Logo

2. Hukuk Dairesi2024/6945 E. 2024/6350 K.

Yapay Zeka Özeti

Uyuşmazlık: Karşılıklı boşanma davasında, tarafların kusur oranlarının belirlenmesi, tazminat ve nafaka taleplerinin hukuka uygunluğu ve miktarlarının tespiti.

Gerekçe ve Sonuç: Tarafların karşılıklı iddia ve savunmaları, deliller ve dosya kapsamına göre Bölge Adliye Mahkemesi kararının usul ve hukuka uygun olduğu gözetilerek temyiz isteminin reddine ve Bölge Adliye Mahkemesi kararının onanmasına karar verilmiştir.

Karar Metni

"İçtihat Metni"

MAHKEMESİ : Ankara Bölge Adliye Mahkemesi 1. Hukuk Dairesi

SAYISI : 2023/436 E., 2023/1222 K.

KARAR : İstinaf başvurusunun kısmen kabulü ile yeniden esas hakkında hüküm kurulması

İLK DERECE MAHKEMESİ : Ankara 7. Aile Mahkemesi

SAYISI : 2019/1525 E., 2021/827 K.

Taraflar arasındaki karşılıklı boşanma davasından dolayı yapılan yargılama sonunda İlk Derece Mahkemesince asıl ve birleşen davanın kabulüne, tarafların boşanmalarına ve fer'îlerine karar verilmiştir.
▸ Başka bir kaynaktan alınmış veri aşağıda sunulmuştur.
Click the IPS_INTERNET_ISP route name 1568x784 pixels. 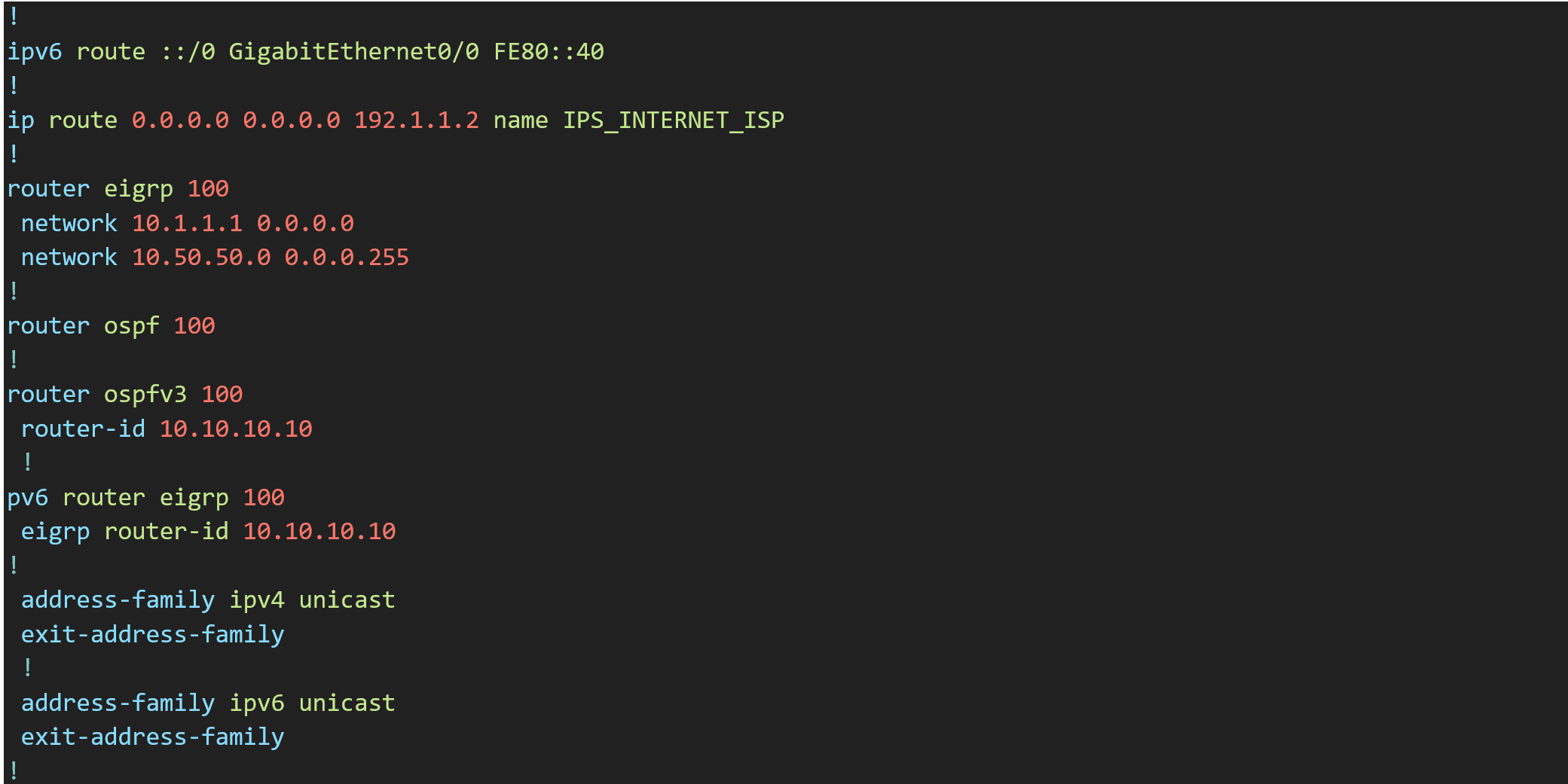click(674, 120)
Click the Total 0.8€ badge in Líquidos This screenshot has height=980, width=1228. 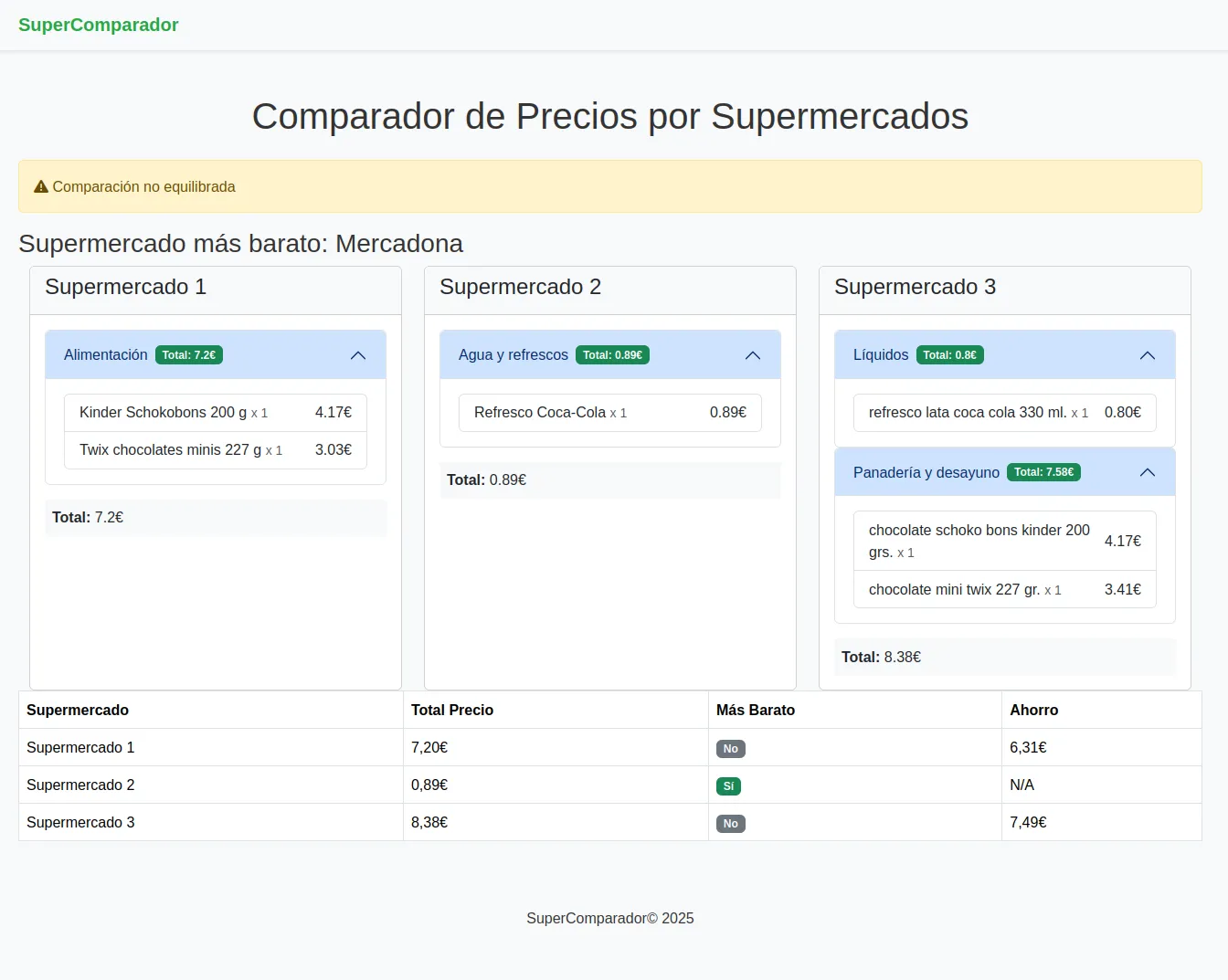coord(950,354)
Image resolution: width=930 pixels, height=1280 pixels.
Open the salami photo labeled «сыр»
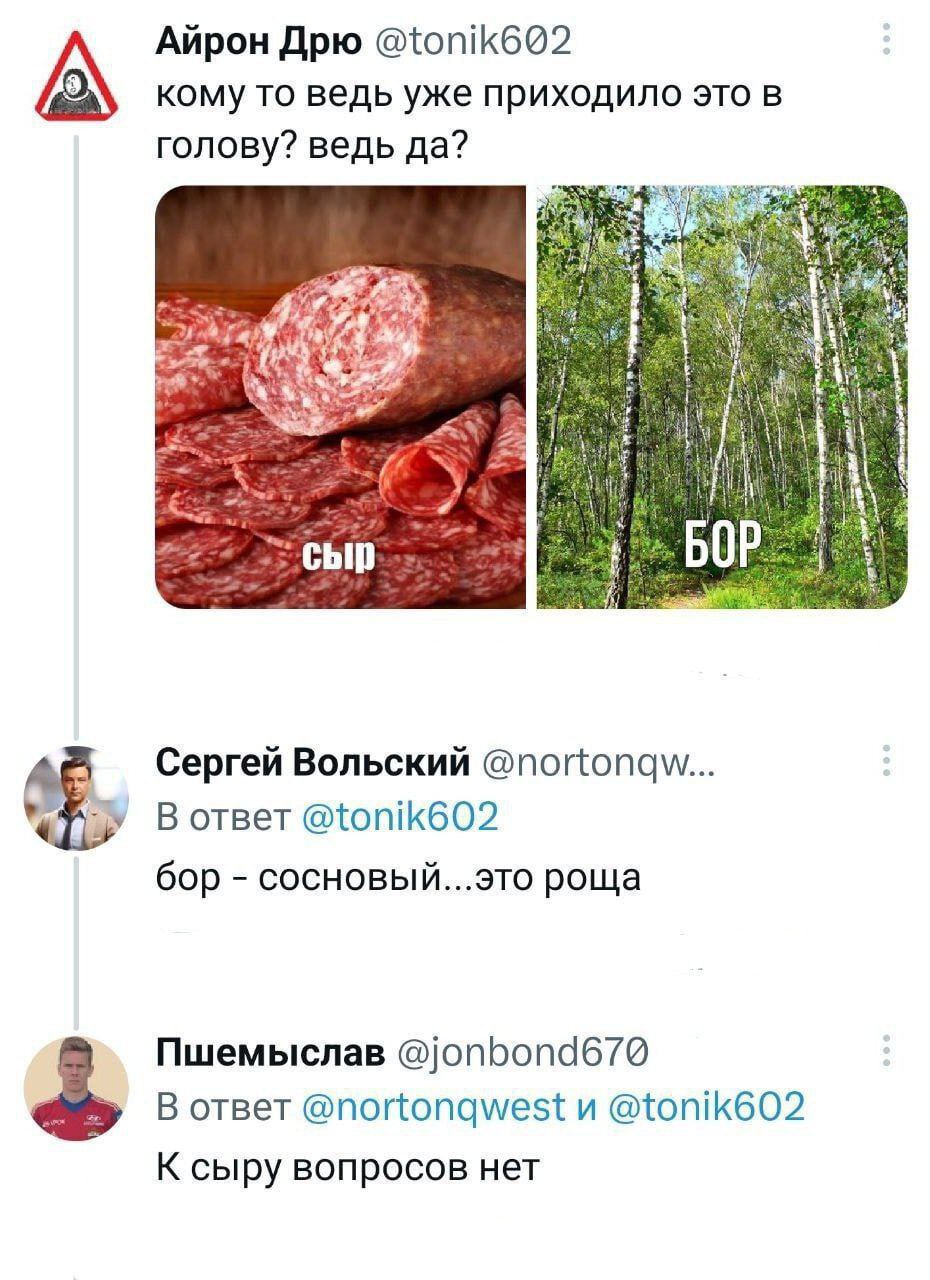340,397
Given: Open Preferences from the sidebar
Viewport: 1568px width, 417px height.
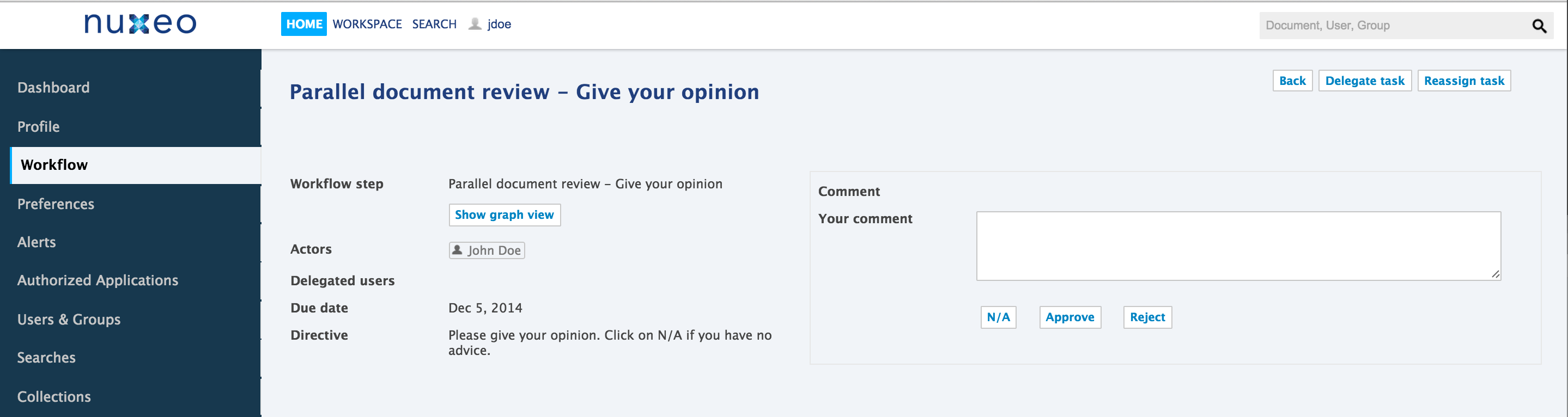Looking at the screenshot, I should point(56,204).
Kararın taraf vekilleri tarafından istinaf edilmesi üzerine, Bölge Adliye Mahkemesince başvurunun kısmen kabulüne ile İlk Derece Mahkemesi hükmü kaldırılarak yeniden esas hakkında hüküm kurulmasına karar verilmiştir.
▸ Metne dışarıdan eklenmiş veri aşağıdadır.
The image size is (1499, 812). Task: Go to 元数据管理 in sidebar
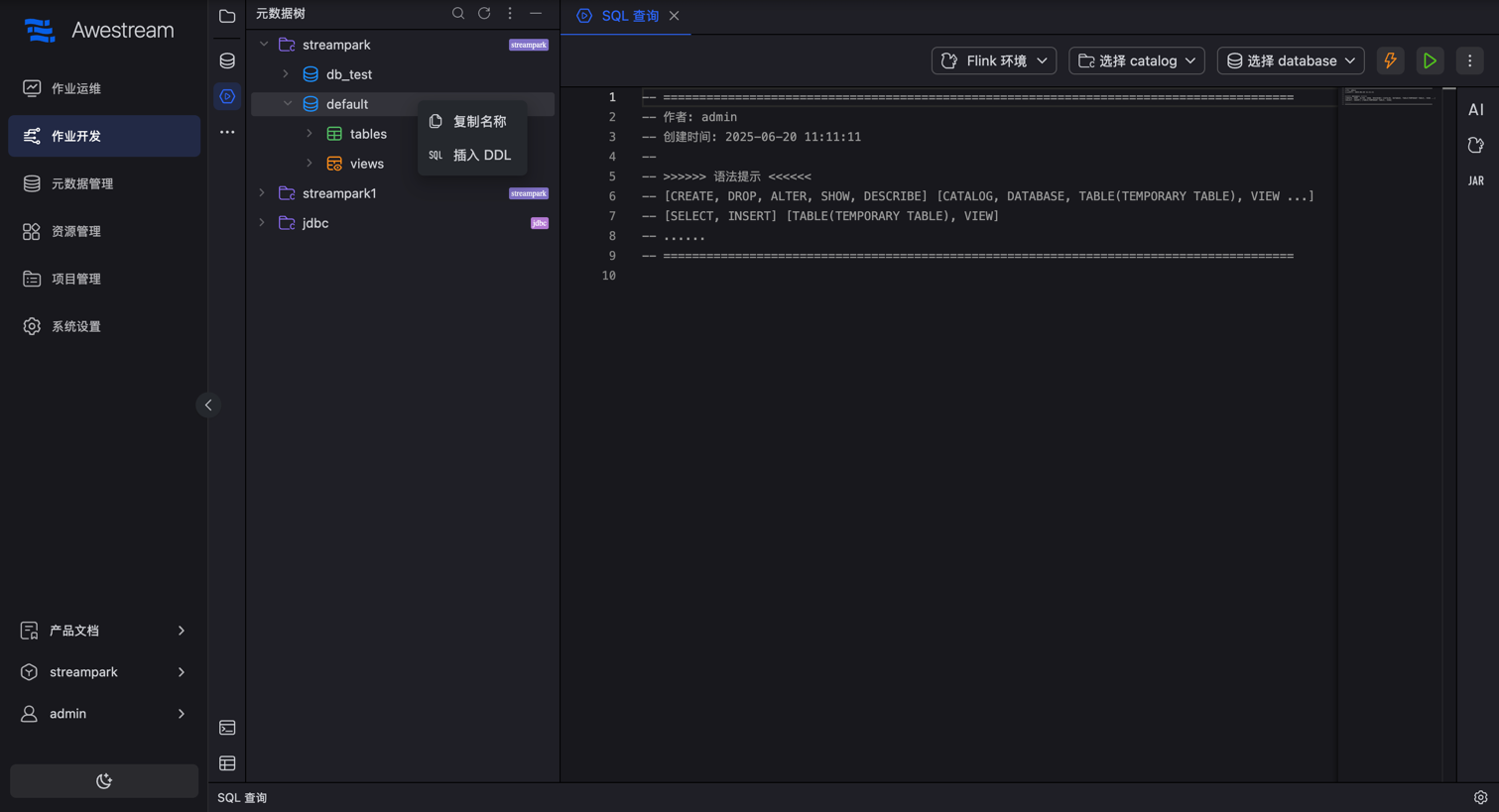pyautogui.click(x=82, y=183)
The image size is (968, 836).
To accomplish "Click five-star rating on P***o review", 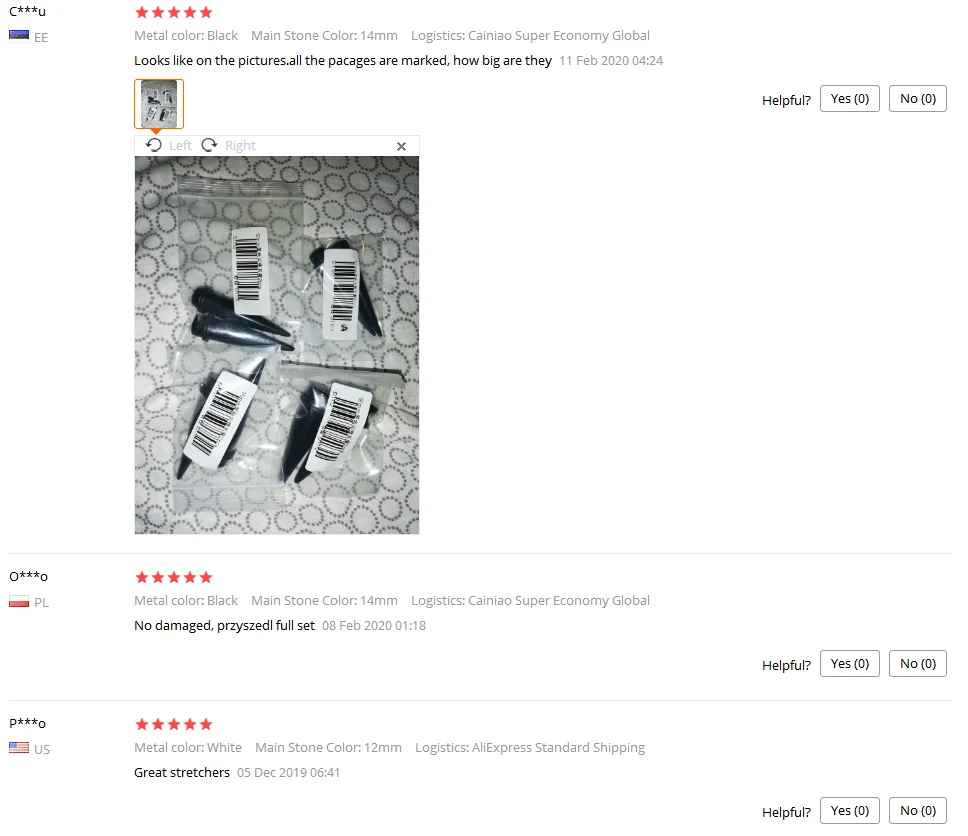I will (173, 724).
Bölge Adliye Mahkemesi kararı taraf vekilleri tarafından temyiz edilmekle; kesinlik, süre, temyiz şartı ve diğer usul eksiklikleri yönünden yapılan ön inceleme sonucunda, temyiz dilekçesinin kabulüne karar verildikten ve Tetkik Hâkimi tarafından hazırlanan rapor dinlendikten sonra dosyadaki belgeler incelenip gereği düşünüldü:

I. DAVA

Davacı-davalı erkek vekili dava ve birleşen davaya cevap dilekçesinde; tarafların 2002 yılında evlendiklerini, ortak çocuklarının bulunmadığını, kadının sürekli olarak maddî taleplerde bulunduğunu, hakaret ettiğini, öl de maaşın bana kalsın dediğini, sıklıkla ortak konutu terk edip birlik görevlerini ihmal ettiğini, son olarak 13.08.2019 tarihinde çıkan tartışmada hakaret ve tehdit edip darp ve cebir uygulamaya kalkması sonrası evliliğin devam edemeyecek duruma geldiğini ve ertesi gün eşyalarını alarak evi terk ettiğini, takip eden günlerde de müvekkilinin köyde olmasını fırsat bilerek Ankara'daki evden ev eşyalarını götürdüğünü, olay günü tartışmanın müvekkilinin önceki evliliğinden olan çocuklarının ziyarete gelmesi ve gece kalmak istemelerinden kaynaklandığını iddia ederek 4721 sayılı Türk Medeni Kanun'un (4721 sayılı Kanun) 166 ncı maddesi gereğince tarafların boşanmalarına, erkek yararına 25.000,00 TL manevî tazminata karar verilmesini talep etmiştir.

II. CEVAP

Davalı-davacı kadın vekili birleşen dava dilekçesinde; kadının hastalıklarıyla ilgilenmediğini, çocuklarını ziyaret etmek istediğinde davacı-davalı erkeğin her zaman sorun çıkarttığını, ziyaret için maddî destek sağlamadığını, maddî durumu iyi olmasına rağmen yıllarca davalı-davacı kadını yoksulluk sınırı altında yaşattığını, sürekli tehdit ve hakaret ettiğini, küfürlü sözler kullanıp başkalarının yanında aşağıladığını, sürekli kavga çıkardığını, adına kayıtlı mal varlıklarını sürekli gizlediğini, son olarak çıkan tartışmada davalı-davacı kadının davacı eş ve gelinleri tarafından darp edildiğini, davacı-davalı erkeğin oğulları ve torunları tarafından hakaret ve tehditlere maruz kaldığını, bu sebeple açılmış ceza dosyaları bulunduğunu, olay sonrası evden kovulduğunu asıl davanın reddine, birleşen davanın kabulü ile 4721 sayılı Kanun'un 166 ncı maddesi gereğince tarafların boşanmalarına, kadın yararına hükmedilen tedbir nafakasının yoksulluk nafakası olarak devamına, kadın yararına 200.000,00 TL maddî, 200.000,00 TL manevî tazminata karar verilmesini talep etmiştir.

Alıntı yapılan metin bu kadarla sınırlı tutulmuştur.